Affidavit of Expert Review Requirement Eased

Most legal malpractice cases end up focusing upon the affidavits of expert review and the proposed testimony of those experts.  It has always been a hurdle, essentially manufactured when the Minnesota legislature first enacted the expert witness affidavit requirements in 1997.  In October, 2014, the Minnesota Court of Appeals suggested that those requirements are not so broad as many district courts had been suggesting.   In Gusick v Kimball, the plaintiff, the personal representative of an estate, brought a claim against an attorney whose firm had drafted powers of attorney which proved defective in that they allowed a relative to wrongfully drain the decedent's accounts.

The Court of Appeals held that an expert witness was not required to establish that "but-for" causation, but only proximate cause.  The court quoted Wartnick v Moss & Barnett for the holding that, in a legal malpractice case, one must show that the act is one which the party ought, in the exercise of ordinary care, to have anticipated was likely to result in injury to others. The attorney is then liable for any injury proximately resulting from it, even though the attorney could not have anticipated the particular injury which did happen.  The appeals court in Gusick held that as to but-for causation expert testimony was not necessary as these issues did not require any "technical or specialized knowledge."  For example the question as to whether a person would have refused to sign the form or would have limited the form's authorization was not a matter of expert testimony.  This decision eases the requirements of expert review as a number of experts may shy away from making such predictions.

Unfortunately, as is true with most plaintiff oriented decisions from the Court of Appeals, Gusick is a unpublished opinion and may be disregarded by the courts in the future.  It is however, a harbinger that the appellate courts may finally becoming a bit more reasonable in interpreting the expert affidavit requirements of Minn. Stat. sec. 544.42.
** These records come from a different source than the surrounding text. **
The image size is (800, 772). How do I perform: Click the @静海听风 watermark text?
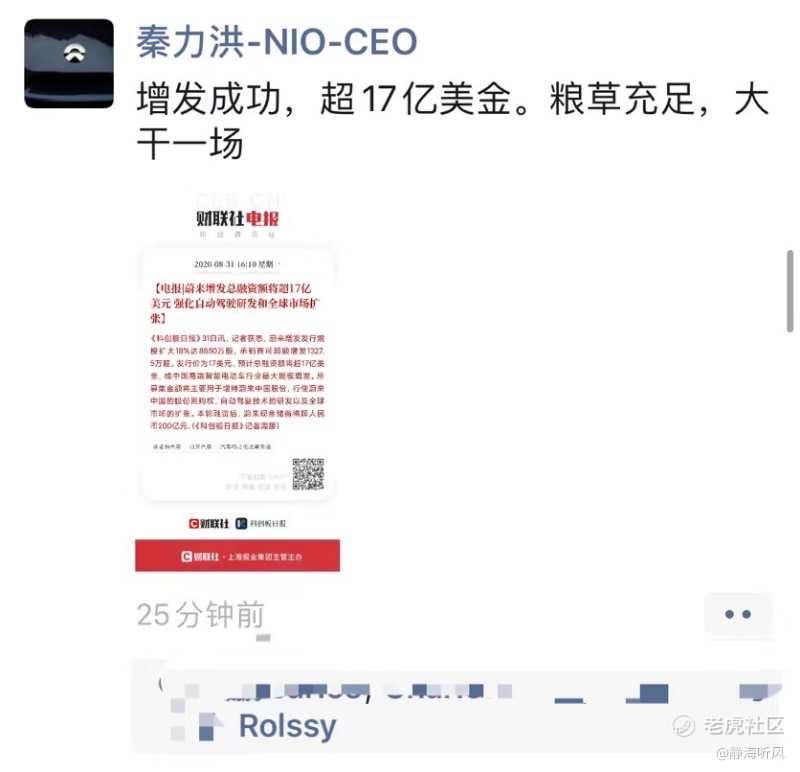point(750,753)
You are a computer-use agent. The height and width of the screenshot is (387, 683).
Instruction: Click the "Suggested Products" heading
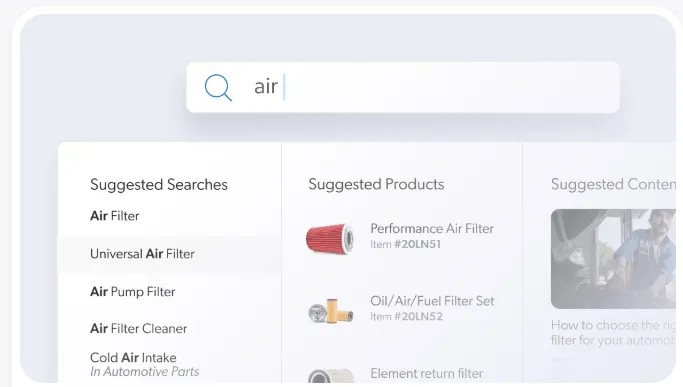click(376, 184)
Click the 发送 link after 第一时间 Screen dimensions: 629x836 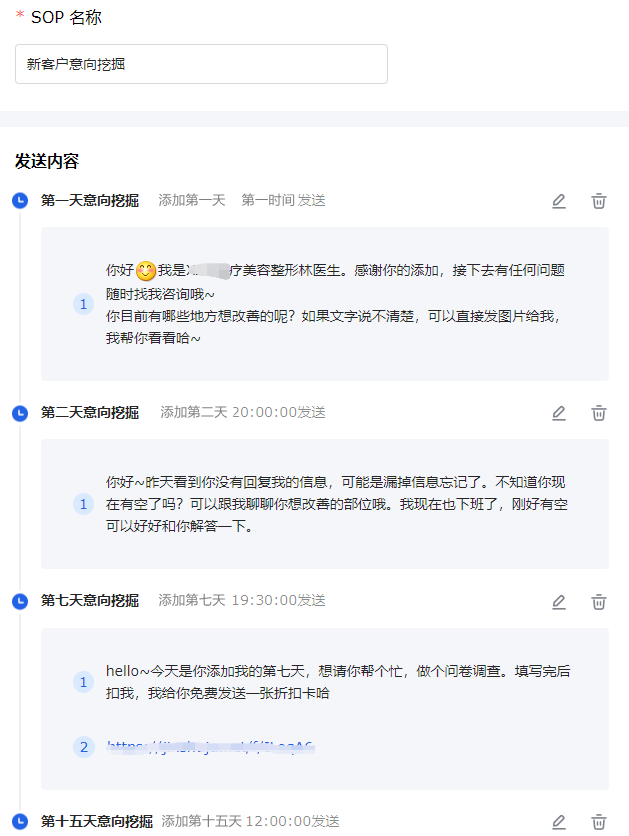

Thursday, December 25, 2014

Sortland Law Office, PLLC

Too Aggressive Representation?




A recent panel of the Minnesota Court of Appeals issued a decision which should put attorneys on guard for any contrivances with clients to avoid the payment of a judgment.  In an unpublished decision, Janssen v Lommen Abdo, issued December 22, 2014, the court of appeals reversed the district court and held that the plaintiff could maintain a cause of action against the law firm representing the other side for its part in creating a transfer which violated the Minnesota Uniform Fraudulent Transfers Act. 

Acknowledging that an attorney acting within the scope of his employment as an attorney is normally immune from liability to third persons for actions arising out of that professional relationship, the decision cited a number of Minnesota cases which held that a cause of action would exist where the attorney "knowingly participates with his client in the perpetuation of a fraudulent or unlawful act."